Use of a Metal Organic Framework for the Adsorptive Removal of Gaseous HCl: A New Approach for a Challenging Task

In this work, the potentialities of the amino-functionalized, chromium-based MIL-101 metal organic framework (NH2-MIL-101) as a high capacity, fully regenerable hydrogen chloride adsorbent have been proved by a thorough adsorption thermodynamics investigation. The chosen adsorbent showed high gaseous HCl adsorption capacities and, to the best of our knowledge, it is the first example of a totally regenerable substrate for this kind of adsorbate, as evidenced by both experimental and modeling results. This paves the way to the implementation of greener, more energetically efficient pressure/temperature swing adsorption processes to purify biogas feeds for high-temperature fuel cells.

Fuel Cells Challenges

This chapter gives a state-of-art of the commercialization process of fuel cells. Fuel cell technology is well established in niche market (military, aerospace) since the second half of nineteenth century, while the commercialization in a larger market is going slowly. Fuel cell systems have been under development for several decades and their applicability has been demonstrated worldwide both in small and in large scale. Nevertheless, successful commercialisation of this technology requires to overcome some barriers. This chapter reviews the main challenges related to the diffusion of fuel cells: low costs, quality and acceptance by end-users. Costs are related to the hydrogen production and manufacturing and depend also by Government’s supports. Technical issues are mainly linked to the robustness, reliability and durability of a fuel cell especially compared to internal combustion or turbine engines. Fortunately, the public acceptance of fuel cell could be easier considering that it is an environment-friendly technological alternative.

The Effects of Siloxanes on High-Temperature Fuel Cells

In this chapter the effects of siloxanes on high-temperature fuel cells have been treated. Siloxanes represent the second largest family of contaminants present in biogas. They derive from a variety of cosmetics, pharmaceuticals, and antifoam products largely and are found mainly in biogas obtained from landfills and wastewater plants. The chemical properties of siloxanes and their concentration in biogas according to site and season variability (typically in the range 2–80 mg/Nm3) have been reported. Most abundant siloxane compounds present in biogas are hexamethyldisiloxane (L2), hexamethylcyclotrisiloxane (D3), octamethylcyclotetrasiloxane (D4), decamethylcyclopentasiloxane (D5). Siloxane impurities can reach downstreams and cause degradation of cell performances due to silica deposition. The mechanisms of silica formation and its interaction with electrodes are illustrated. Among the different techniques for siloxane removal the adsorption is the most practical one today. The commonly used solids, active carbon silica gel, and zeolites are described with several examples giving information on adsorption capacity and breakthrough behavior.

» Collected data
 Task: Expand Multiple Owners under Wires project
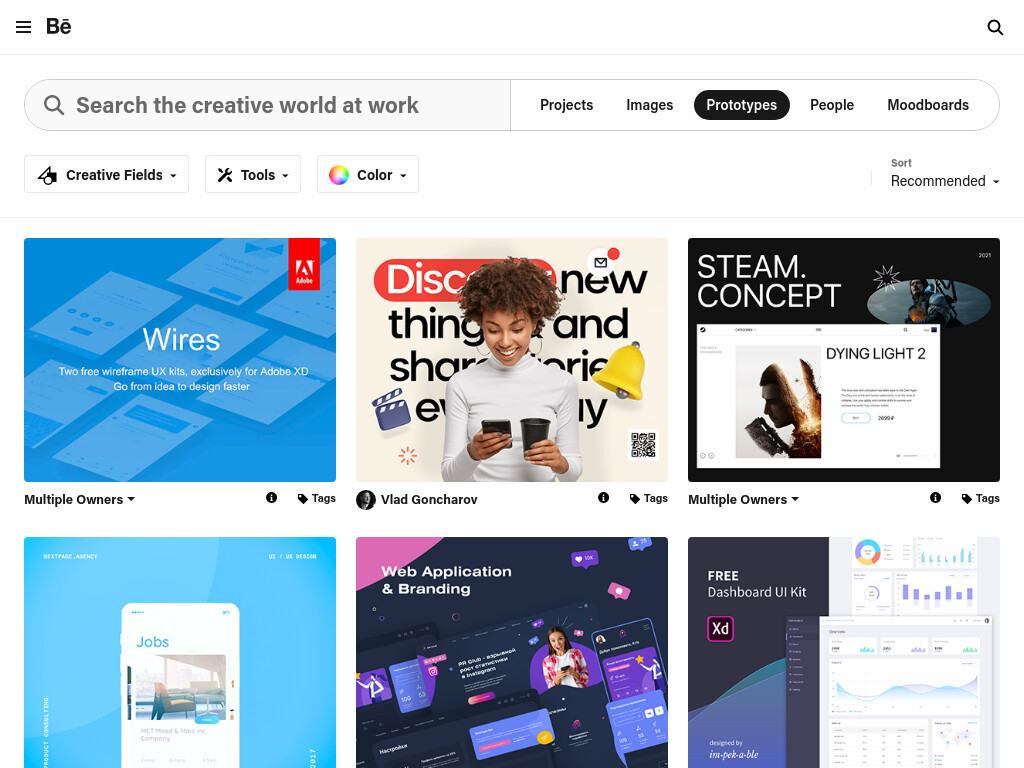[x=80, y=500]
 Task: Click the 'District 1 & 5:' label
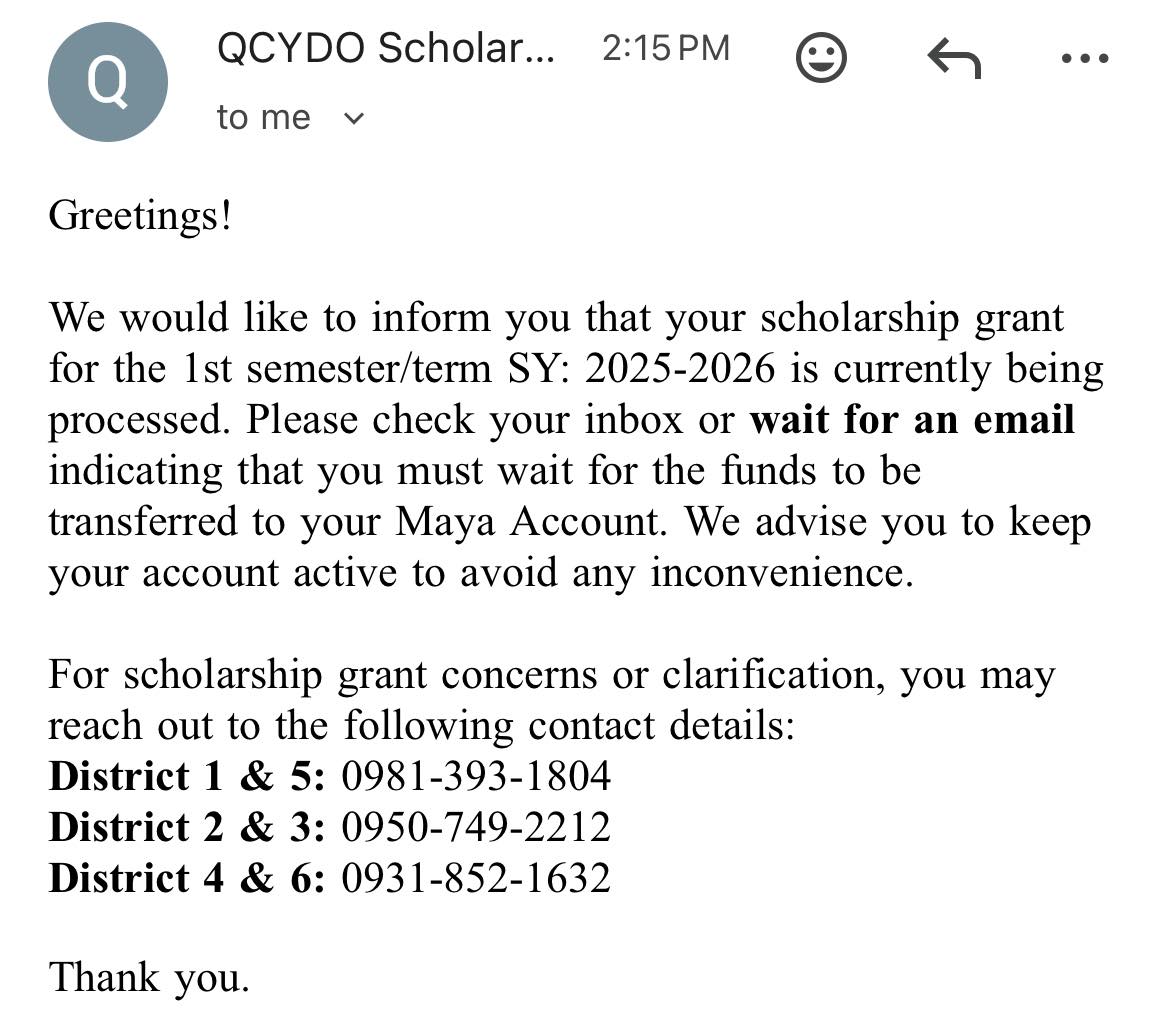click(x=187, y=776)
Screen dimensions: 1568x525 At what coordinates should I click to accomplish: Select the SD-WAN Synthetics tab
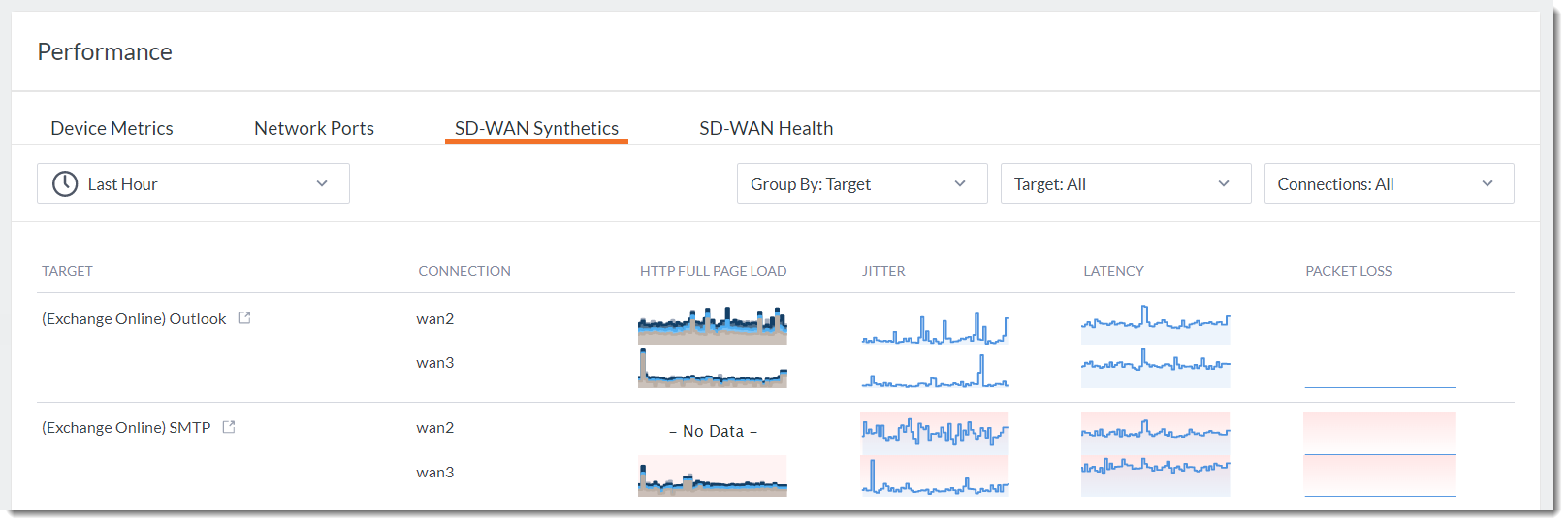[x=536, y=128]
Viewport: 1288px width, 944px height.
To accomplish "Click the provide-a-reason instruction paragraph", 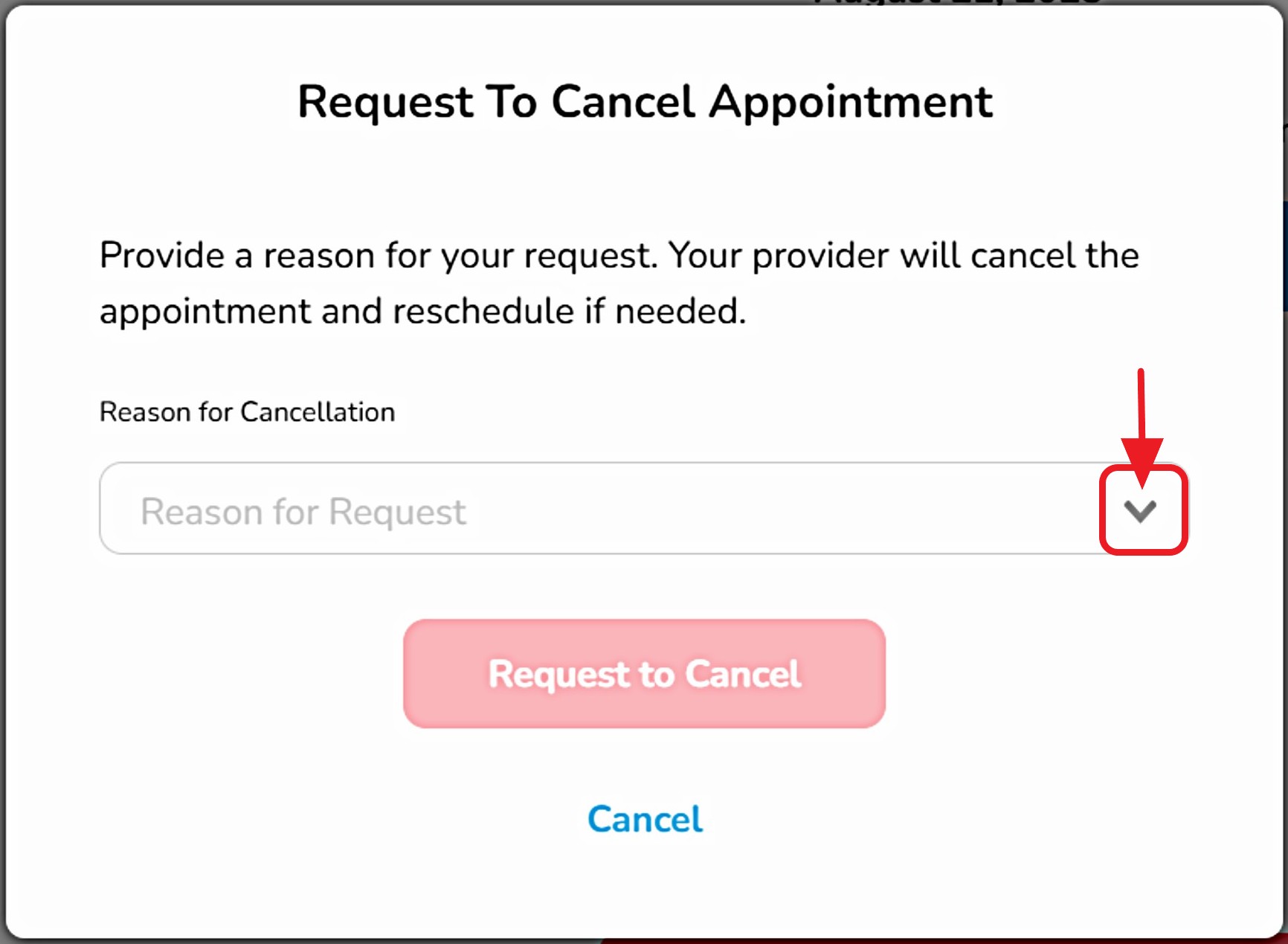I will pos(619,283).
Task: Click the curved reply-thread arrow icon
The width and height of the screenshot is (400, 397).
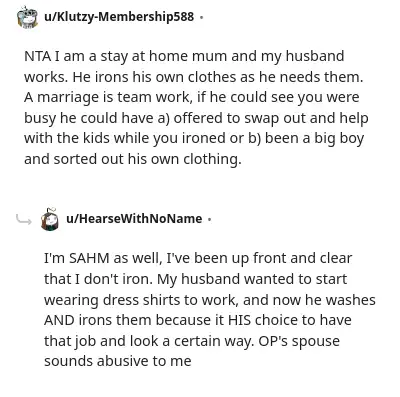Action: tap(24, 220)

» Required action 1
Reproduce word for word the passage of the fuel cell text starting with "In this work, the" and going on through "high-temperature fuel cells.".
» Required action 2
Translate this sentence from the fuel cell text into Spanish: "Siloxanes represent the second largest family of contaminants present in biogas."

» Answer 1
In this work, the potentialities of the amino-functionalized, chromium-based MIL-101 metal organic framework (NH2-MIL-101) as a high capacity, fully regenerable hydrogen chloride adsorbent have been proved by a thorough adsorption thermodynamics investigation. The chosen adsorbent showed high gaseous HCl adsorption capacities and, to the best of our knowledge, it is the first example of a totally regenerable substrate for this kind of adsorbate, as evidenced by both experimental and modeling results. This paves the way to the implementation of greener, more energetically efficient pressure/temperature swing adsorption processes to purify biogas feeds for high-temperature fuel cells.

» Answer 2
Los siloxanos representan la segunda familia más grande de contaminantes presentes en el biogás.